The task — From the text on evaluating obesity in disability claims, reproduce verbatim the passage starting with "The effects of" and going on through "equivalent work schedule.".
*** Extract to read ***
For example, when evaluating impairments under mental disorder listings 12.05C, obesity that is "severe," as explained in question 6, satisfies the criteria in listing 12.05C for a physical impairment imposing additional and significant work-related limitation of function.

 

Obesity, by itself, may be a medical equivalent to a listed impairment (or, in the case of a child applying  under title XVI, also functionally equivalent to a listed impairment).  For example, if the obesity is of such a level that it markedly limits the individual's ability to walk and stand, it may substitute for arthritis (and its associated criteria) of a weight-bearing joint with "gross anatomical deformity of a hip or knee" in listing 1.03A, and a finding of equivalence may be made.

 

Equivalence may also be established if an individual has multiple impairments, including obesity, no one of which meets or equals the requirements of a listing, but the combination of impairments is equivalent in severity to a listed impairment.  For example, obesity affects the cardiovascular and respiratory systems because of the increased workload the additional body mass places on these systems.  Obesity makes it harder for the chest and lungs to expand.  This means that the respiratory system must work harder to provide needed oxygen.  This in turn makes the heart work harder to pump blood to carry oxygen to the body.  Because the body is working harder at rest, its ability to perform additional work is less than would otherwise be expected.  Thus, the combination of a pulmonary or cardiovascular impairment and obesity has signs, symptoms, and laboratory findings that are of equal medical significance to one of the respiratory or cardiovascular listings.

 

Sequential Evaluation:  Steps 4 and 5, Assessing Functioning in Adults

 

8.         How is obesity evaluated in assessing residual functional capacity in adults?

 

Obesity can cause limitation of function.  The functions likely to be limited depend on many factors, including where the excess weight is carried.  An individual may have limitations in any of the exertional functions such as sitting, standing, walking, lifting, carrying, pushing, and pulling.  It may also affect ability to do postural functions, such as climbing, balance, stooping, and crouching.  The ability to manipulate may be affected by the presence of adipose (fatty) tissue in the hands and fingers.  The ability to tolerate extreme heat, humidity, or hazards may also be affected.

 

The effects of obesity may not be obvious.  For example, some people with obesity also have sleep apnea.  This can lead to drowsiness and lack of mental clarity during the day.  Obesity may also affect an individual's social functioning.

 

An assessment should also be made of the effect obesity has upon the individual's ability to perform routine movement and necessary physical activity within the work environment.  Individuals with obesity may have problems with the ability to sustain a function over time.  As explained in SSR 96-8p, RFC assessments must consider an individual's maximum remaining ability to do sustained work activities in an ordinary work setting on a regular and continuing basis.  A "regular and continuing basis" means 8 hours a day, for 5 days a week, or an equivalent work schedule.

 

The combined effects of obesity with other impairments may be greater than might be expected without obesity.  For example, someone with obesity and arthritis affecting a weight-bearing joint may have more pain and limitation than might be expected from the arthritis alone.

 

(Social Security Ruling No. 00-3p; POMS DI 24570.001)

1339-9B

 

 

The final rules that deleted Listing 9.09 became effective on October 25, 1999.  These rules apply to claims that were filed before October 25, 1999, and that were awaiting an initial determination or that were pending appeal at any level of the administrative review process or that had been appealed to court.  The change affected the entire claim, including the period before October 25, 1999.
*** Material supplied ***
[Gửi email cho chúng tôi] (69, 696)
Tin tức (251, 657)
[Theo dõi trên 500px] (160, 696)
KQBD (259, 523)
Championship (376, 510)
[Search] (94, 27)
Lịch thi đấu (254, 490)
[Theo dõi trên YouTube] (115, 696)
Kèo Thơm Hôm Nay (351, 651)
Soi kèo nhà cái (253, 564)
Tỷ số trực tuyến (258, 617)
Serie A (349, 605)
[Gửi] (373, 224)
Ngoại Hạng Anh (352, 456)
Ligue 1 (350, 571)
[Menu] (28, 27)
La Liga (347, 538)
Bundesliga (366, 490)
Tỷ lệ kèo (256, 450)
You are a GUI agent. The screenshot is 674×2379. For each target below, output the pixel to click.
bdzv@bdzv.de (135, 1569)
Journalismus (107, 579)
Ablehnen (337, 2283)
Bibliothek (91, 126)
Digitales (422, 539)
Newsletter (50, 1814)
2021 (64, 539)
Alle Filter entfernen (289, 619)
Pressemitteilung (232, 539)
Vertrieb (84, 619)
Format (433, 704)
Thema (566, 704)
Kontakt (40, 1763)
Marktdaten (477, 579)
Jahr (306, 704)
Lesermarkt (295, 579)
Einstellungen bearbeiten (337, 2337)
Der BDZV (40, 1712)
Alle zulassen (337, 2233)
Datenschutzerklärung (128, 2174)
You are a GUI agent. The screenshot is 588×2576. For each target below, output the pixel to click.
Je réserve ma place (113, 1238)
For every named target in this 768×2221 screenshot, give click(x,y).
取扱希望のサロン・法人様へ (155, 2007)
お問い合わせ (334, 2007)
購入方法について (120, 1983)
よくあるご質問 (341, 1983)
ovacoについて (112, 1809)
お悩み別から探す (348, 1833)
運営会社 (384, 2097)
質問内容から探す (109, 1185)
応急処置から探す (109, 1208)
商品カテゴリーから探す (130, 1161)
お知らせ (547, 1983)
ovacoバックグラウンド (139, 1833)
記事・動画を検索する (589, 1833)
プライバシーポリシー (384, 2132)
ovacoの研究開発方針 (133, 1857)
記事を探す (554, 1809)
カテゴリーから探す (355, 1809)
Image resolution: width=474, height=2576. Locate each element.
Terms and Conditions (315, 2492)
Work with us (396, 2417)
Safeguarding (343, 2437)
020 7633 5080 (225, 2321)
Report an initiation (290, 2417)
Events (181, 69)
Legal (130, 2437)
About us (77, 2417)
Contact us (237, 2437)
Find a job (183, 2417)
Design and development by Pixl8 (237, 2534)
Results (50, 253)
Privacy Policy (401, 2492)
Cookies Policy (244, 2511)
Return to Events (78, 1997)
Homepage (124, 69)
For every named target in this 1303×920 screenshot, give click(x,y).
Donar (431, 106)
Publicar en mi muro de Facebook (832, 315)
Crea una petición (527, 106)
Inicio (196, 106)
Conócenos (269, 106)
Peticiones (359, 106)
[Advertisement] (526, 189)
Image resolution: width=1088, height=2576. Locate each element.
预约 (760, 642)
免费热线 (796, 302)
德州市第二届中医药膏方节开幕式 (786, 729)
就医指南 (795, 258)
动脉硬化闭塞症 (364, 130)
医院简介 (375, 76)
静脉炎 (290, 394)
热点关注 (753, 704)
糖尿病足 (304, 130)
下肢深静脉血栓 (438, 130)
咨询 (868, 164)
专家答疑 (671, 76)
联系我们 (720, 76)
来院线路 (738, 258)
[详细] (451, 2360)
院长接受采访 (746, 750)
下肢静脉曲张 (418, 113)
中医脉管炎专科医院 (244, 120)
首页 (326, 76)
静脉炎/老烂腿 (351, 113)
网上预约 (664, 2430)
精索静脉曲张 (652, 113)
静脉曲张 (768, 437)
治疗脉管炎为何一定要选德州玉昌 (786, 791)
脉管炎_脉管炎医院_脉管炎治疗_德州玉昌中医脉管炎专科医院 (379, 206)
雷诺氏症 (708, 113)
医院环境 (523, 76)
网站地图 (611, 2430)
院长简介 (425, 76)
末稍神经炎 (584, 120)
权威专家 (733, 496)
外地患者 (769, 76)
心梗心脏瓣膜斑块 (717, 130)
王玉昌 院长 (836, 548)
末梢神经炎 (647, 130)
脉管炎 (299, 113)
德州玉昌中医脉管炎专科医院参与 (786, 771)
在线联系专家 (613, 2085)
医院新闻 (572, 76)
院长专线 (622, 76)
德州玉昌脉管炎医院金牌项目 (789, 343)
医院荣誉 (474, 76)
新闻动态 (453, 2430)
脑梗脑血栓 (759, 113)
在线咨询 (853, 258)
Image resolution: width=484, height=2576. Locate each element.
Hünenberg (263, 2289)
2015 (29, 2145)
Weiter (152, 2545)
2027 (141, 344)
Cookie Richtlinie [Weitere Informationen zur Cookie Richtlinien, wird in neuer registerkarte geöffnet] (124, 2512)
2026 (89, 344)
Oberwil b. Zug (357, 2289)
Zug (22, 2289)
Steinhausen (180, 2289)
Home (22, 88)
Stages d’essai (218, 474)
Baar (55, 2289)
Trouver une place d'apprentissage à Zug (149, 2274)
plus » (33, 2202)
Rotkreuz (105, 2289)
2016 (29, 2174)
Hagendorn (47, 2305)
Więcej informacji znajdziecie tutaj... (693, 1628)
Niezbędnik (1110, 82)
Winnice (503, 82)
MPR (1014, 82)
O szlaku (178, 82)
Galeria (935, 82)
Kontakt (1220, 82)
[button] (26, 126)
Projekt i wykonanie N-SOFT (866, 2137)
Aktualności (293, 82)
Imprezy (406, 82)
***
Exercise result —
The effects of obesity may not be obvious.  For example, some people with obesity also have sleep apnea.  This can lead to drowsiness and lack of mental clarity during the day.  Obesity may also affect an individual's social functioning.

 

An assessment should also be made of the effect obesity has upon the individual's ability to perform routine movement and necessary physical activity within the work environment.  Individuals with obesity may have problems with the ability to sustain a function over time.  As explained in SSR 96-8p, RFC assessments must consider an individual's maximum remaining ability to do sustained work activities in an ordinary work setting on a regular and continuing basis.  A "regular and continuing basis" means 8 hours a day, for 5 days a week, or an equivalent work schedule.